(Beginning of Data for processing)
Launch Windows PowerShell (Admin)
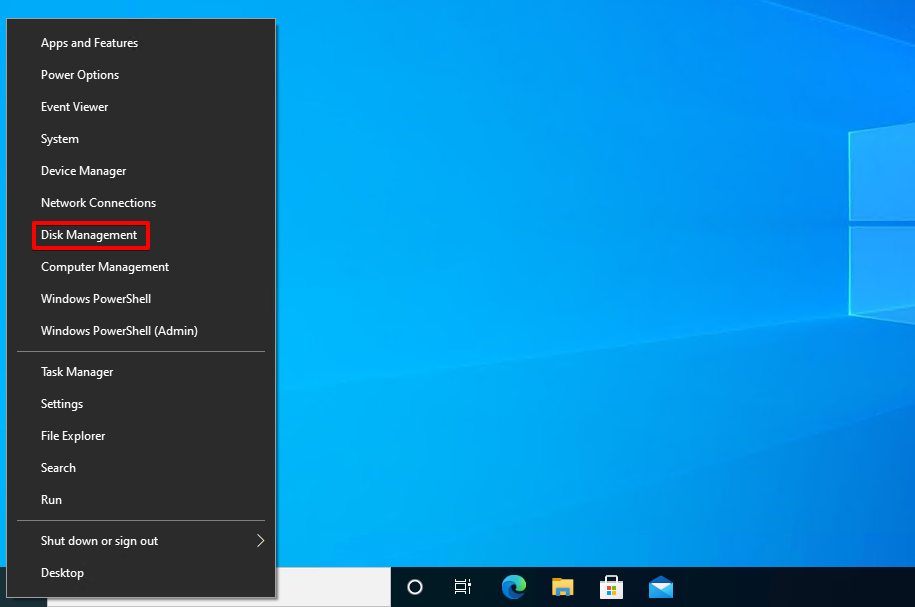Image resolution: width=915 pixels, height=607 pixels. [119, 331]
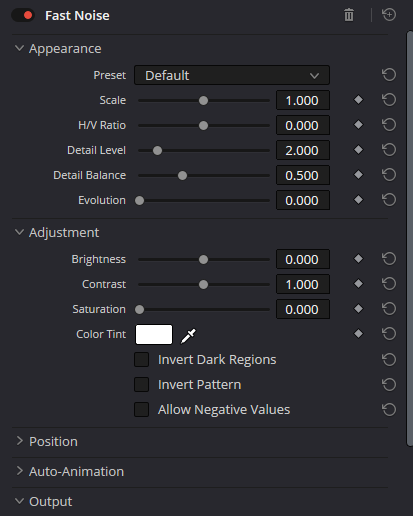Viewport: 413px width, 516px height.
Task: Expand the Position section
Action: 19,441
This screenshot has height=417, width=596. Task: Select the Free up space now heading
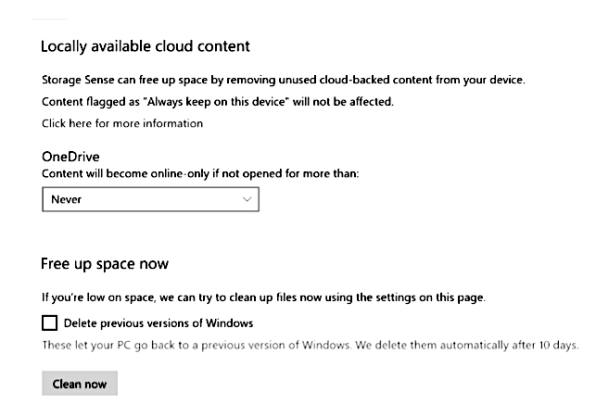coord(105,264)
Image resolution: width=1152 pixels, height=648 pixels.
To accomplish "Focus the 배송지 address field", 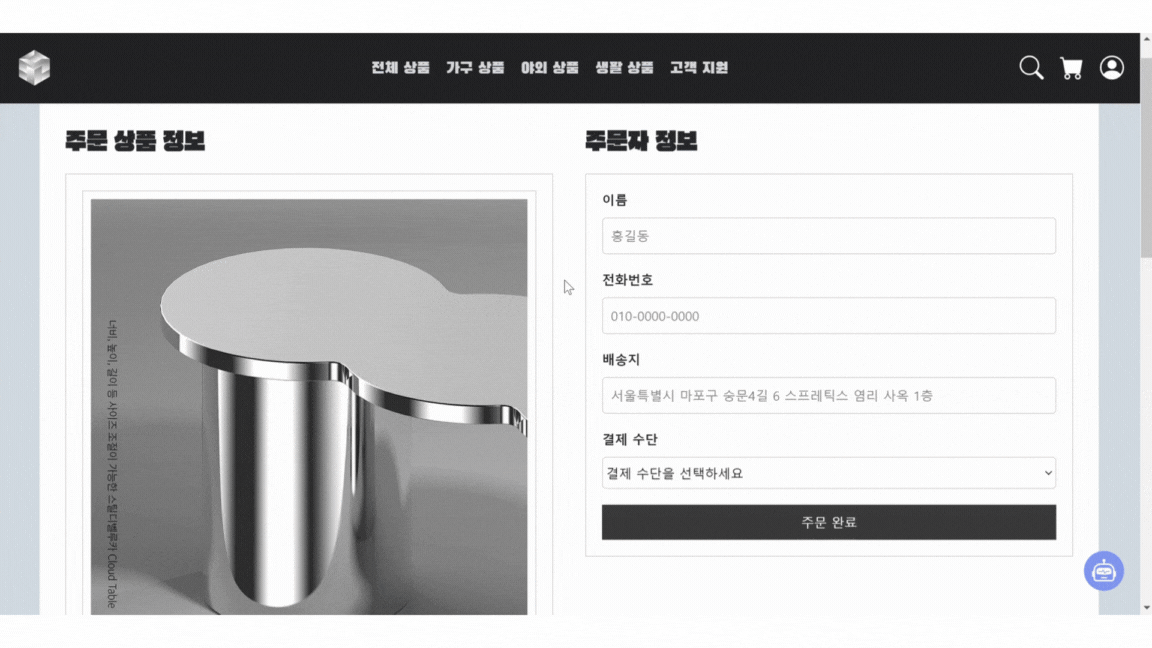I will 829,395.
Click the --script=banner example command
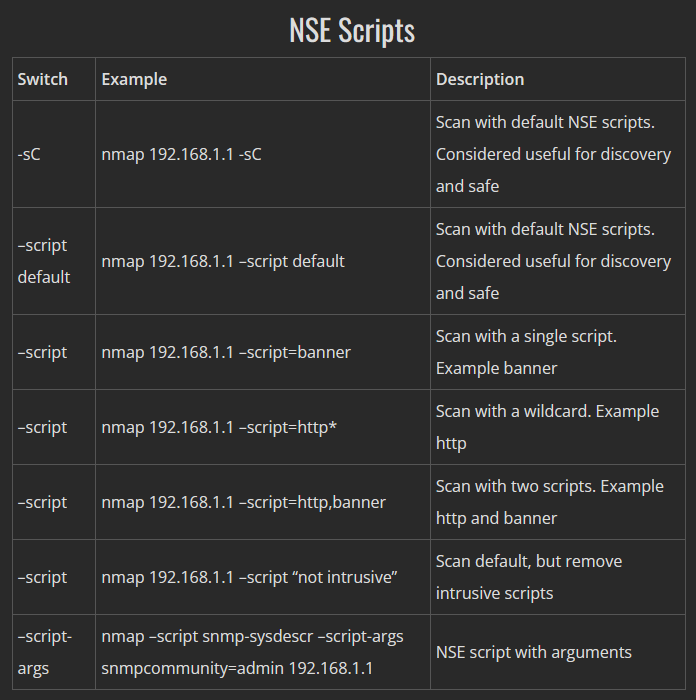The height and width of the screenshot is (700, 696). [226, 352]
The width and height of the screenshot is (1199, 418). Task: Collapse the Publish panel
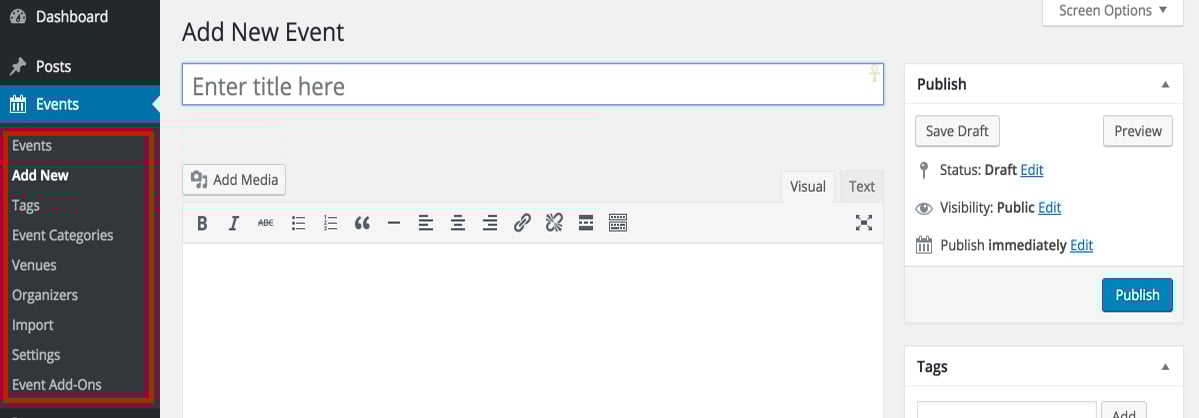click(x=1165, y=84)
(End of Data for processing)
§ **Activity**: Reproduce word for word the lines from the line with "The width and" to the end of the entries above, both included, but leave the pictures out.

§ **Problem solution**:
The width and height of the screenshot is (1199, 418). Task: Collapse the Publish panel
click(x=1165, y=84)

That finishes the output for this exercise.